Self-Regulated Insurance Guidelines
- Self-insured plans must conform to the Employee Retirement Income Security Act. This act sets the minimum standards of private industry health plans. As an employer, according to ERISA, you must give your employees information about your plan including how the company manages the plan's assets, instructions for filing a grievance with the company regarding the denial of benefits, the appeals process and information about the employees' rights to sue if you do not pay qualified claims.
- As a self-insured employer, you must follow the guidelines of the Health Insurance Portability and Accountability Act. Under HIPAA, you must conform to federal laws regarding pre-existing conditions and must give employees a certificate of creditable coverage when they exit your plan. HIPAA prevents you from discriminating against employee and requires that you do not charge more, deny or exclude employees from the plan if they have a health issue.
- You must also conform to the Consolidated Omnibus Budget Reconciliation Act if you had more than 19 employees in the previous year. This act requires that you continue to provide insurance to employees for up to 18 months after they leave your employ. While you do not have to pay any of their premiums as you might do for current employees, you cannot charge them more than 102 percent of the premium price.

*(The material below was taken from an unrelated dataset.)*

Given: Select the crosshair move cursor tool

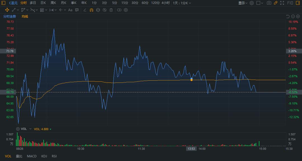Looking at the screenshot, I should (x=7, y=10).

- Along with the regulations in your state, you must provide insurance to employees regardless of their disability according to the Americans with Disabilities Act and regardless of their age according to the Age Discrimination in Employment Act. You cannot discriminate against employees because of their color under the Civil Rights Act or, women who are pregnant, according to the Pregnancy Discrimination Act. Consult your state's insurance department to learn your state's specific guidelines that govern self-insured employers.